» **Problem description**
In the answer, each entry below appears exactly as given, and no picture appears at all.

» **Exercise inputs**
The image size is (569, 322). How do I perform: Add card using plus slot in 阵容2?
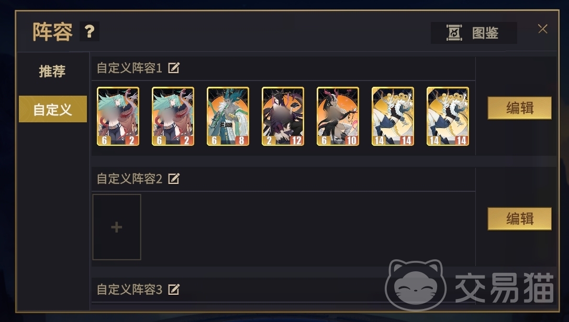click(x=117, y=227)
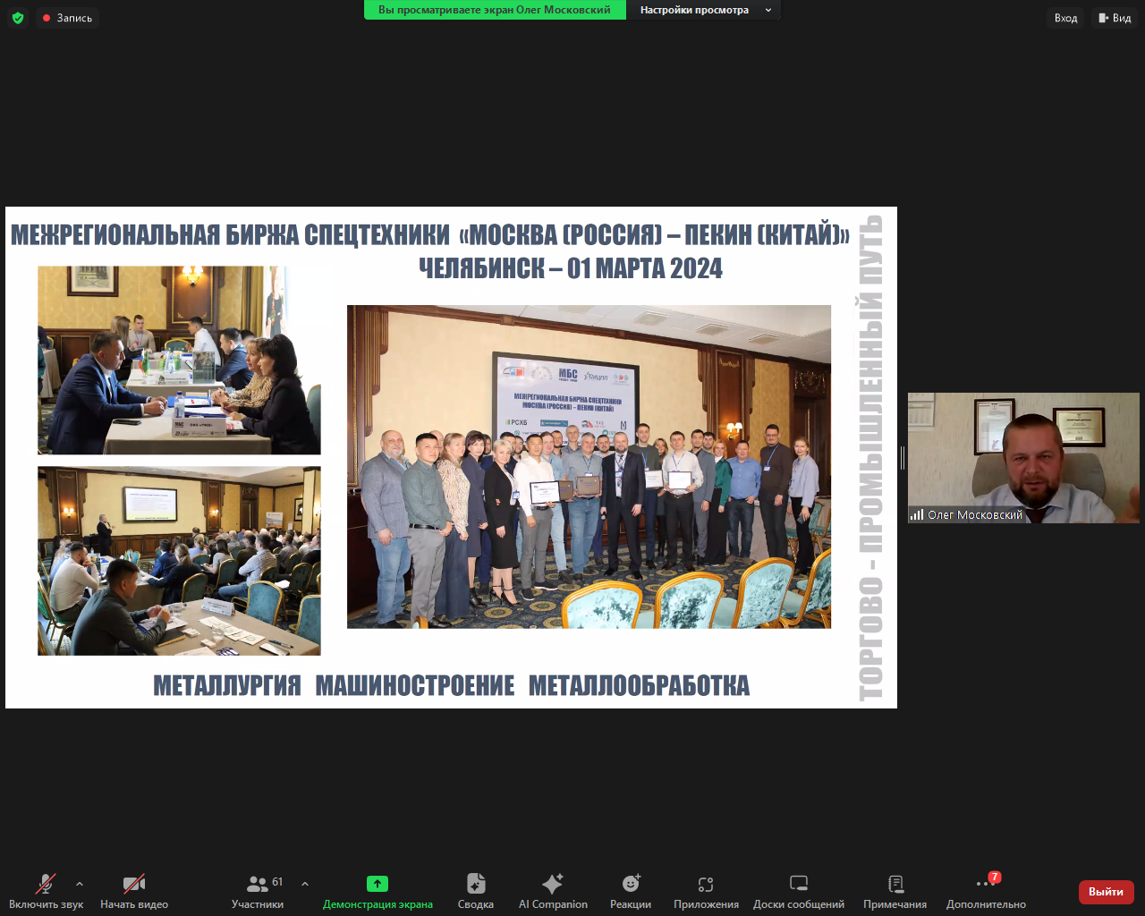Open the Участники participants panel
Screen dimensions: 1145x916
(258, 891)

» **Result below**
The image size is (569, 322). How do I perform: Add card using plus slot in 阵容2?
click(x=117, y=227)
Open the Участники participants panel
Screen dimensions: 1145x916
(258, 891)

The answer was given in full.